Re: Timing and timing out Unix commands
by revdiablo (Prior) on Nov 23, 2003 at 02:58 UTC

    Without delving too deep, this code looks to me like it will probably do as expected. The basic idea seems ok, and without actually testing it, it looks like things should work. Again, I haven't looked at it in depth, so there might be bugs lurking I didn't notice.

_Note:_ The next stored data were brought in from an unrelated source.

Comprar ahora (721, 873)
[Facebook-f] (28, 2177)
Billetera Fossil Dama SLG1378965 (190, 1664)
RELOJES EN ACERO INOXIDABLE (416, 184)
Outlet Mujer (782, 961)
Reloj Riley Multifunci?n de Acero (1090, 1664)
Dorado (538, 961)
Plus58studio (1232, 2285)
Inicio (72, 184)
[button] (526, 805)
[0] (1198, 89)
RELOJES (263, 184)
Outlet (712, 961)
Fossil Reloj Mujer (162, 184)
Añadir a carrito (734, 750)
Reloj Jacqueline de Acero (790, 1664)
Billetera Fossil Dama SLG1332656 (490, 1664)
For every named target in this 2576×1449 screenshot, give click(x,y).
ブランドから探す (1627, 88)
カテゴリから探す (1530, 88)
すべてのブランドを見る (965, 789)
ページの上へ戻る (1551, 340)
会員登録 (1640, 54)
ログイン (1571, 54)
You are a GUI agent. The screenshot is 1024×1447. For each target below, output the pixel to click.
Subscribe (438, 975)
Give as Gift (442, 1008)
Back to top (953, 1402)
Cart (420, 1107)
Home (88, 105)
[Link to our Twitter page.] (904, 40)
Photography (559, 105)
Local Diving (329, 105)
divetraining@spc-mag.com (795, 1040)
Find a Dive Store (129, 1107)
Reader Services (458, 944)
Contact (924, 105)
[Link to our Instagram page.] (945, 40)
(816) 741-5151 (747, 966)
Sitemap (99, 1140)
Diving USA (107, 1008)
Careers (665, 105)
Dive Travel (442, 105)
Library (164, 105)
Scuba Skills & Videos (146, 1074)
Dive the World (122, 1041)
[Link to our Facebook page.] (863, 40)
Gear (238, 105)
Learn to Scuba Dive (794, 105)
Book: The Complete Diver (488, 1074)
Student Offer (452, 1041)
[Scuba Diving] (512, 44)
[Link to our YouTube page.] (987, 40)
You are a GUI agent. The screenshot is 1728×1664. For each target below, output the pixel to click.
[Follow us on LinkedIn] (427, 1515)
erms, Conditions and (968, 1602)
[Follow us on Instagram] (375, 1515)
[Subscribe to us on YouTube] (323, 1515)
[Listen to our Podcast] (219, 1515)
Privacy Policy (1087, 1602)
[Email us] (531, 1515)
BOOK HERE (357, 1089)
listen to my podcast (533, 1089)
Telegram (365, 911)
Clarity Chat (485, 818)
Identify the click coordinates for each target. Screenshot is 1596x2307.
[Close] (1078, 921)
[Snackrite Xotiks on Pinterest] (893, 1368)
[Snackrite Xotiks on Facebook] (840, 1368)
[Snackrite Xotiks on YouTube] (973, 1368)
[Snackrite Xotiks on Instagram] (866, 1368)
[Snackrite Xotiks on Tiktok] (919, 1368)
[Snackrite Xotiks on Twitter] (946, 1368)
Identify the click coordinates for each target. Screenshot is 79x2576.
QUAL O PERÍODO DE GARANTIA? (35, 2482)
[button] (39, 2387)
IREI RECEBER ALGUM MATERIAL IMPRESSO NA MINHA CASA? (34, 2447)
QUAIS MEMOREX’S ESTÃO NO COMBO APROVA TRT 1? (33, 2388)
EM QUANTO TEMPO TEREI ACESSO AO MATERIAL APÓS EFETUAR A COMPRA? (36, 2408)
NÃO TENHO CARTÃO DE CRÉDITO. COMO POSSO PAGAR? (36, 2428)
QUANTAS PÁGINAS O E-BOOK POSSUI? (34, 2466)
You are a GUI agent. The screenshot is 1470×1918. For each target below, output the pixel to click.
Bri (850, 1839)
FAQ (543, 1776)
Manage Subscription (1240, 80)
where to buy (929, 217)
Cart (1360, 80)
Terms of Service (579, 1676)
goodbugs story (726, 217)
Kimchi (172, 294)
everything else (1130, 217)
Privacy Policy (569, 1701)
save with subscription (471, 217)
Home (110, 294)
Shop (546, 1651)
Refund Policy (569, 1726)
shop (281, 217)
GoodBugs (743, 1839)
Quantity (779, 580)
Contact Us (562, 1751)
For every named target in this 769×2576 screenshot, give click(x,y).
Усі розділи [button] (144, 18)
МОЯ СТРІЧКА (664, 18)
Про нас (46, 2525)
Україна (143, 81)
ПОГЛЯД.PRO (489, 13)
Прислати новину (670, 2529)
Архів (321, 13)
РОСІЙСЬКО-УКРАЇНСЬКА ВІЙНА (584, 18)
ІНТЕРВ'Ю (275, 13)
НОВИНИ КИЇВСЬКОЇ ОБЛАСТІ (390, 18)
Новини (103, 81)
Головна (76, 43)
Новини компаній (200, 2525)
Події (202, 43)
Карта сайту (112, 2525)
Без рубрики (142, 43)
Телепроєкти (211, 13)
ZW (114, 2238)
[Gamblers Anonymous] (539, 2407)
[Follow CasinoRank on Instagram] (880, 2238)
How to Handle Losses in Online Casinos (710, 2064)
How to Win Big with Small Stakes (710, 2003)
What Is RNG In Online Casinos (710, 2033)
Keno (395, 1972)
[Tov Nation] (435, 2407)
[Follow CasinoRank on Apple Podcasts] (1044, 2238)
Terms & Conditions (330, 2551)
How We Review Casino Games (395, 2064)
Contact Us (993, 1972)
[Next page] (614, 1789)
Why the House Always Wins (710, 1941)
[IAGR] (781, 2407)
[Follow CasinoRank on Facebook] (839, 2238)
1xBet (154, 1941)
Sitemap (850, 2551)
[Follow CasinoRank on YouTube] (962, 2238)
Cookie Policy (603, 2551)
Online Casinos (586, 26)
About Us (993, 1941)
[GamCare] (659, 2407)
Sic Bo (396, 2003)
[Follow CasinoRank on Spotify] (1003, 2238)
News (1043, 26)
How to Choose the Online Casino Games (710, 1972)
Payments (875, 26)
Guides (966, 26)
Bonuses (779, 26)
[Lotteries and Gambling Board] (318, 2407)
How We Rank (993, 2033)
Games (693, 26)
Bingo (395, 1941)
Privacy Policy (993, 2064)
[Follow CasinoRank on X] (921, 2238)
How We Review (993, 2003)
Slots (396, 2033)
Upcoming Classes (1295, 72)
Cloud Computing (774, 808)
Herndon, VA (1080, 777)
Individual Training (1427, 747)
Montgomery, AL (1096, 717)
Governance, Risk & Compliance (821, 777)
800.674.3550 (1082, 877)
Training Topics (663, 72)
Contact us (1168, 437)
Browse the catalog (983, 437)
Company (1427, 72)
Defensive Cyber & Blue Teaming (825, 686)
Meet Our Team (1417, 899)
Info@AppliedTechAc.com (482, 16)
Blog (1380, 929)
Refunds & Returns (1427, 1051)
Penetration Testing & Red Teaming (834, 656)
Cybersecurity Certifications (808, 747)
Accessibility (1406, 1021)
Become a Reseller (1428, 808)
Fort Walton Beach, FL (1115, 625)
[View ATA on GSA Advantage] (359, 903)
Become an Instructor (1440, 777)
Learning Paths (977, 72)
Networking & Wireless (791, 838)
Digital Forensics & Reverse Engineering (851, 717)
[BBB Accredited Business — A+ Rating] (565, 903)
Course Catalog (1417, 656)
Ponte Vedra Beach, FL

    I would like to make a style suggestion, though: use some whitespace! Your code is very bunched up, not only horizontally, but also vertically. Unless you're trying to make it look intentionally dense and obfuish (is this even a word?), I would avoid writing code like this. It generally hurts readability. I think some carefully placed blank lines would do wonders in this case, and a few extra spaces between some operators would be nice as well [upon further inspection, there seems to be fairly good use of spacing. It's just the lack \n's that caught my attention].

    (Another very minor niggle is the use of $Pid as a global. It's pretty easy to trace where it comes from in this case, but it would be just as easy to pass this around to the various subs as necessary, and would probably help some poor schmuck trying to understand the code a few months from now.)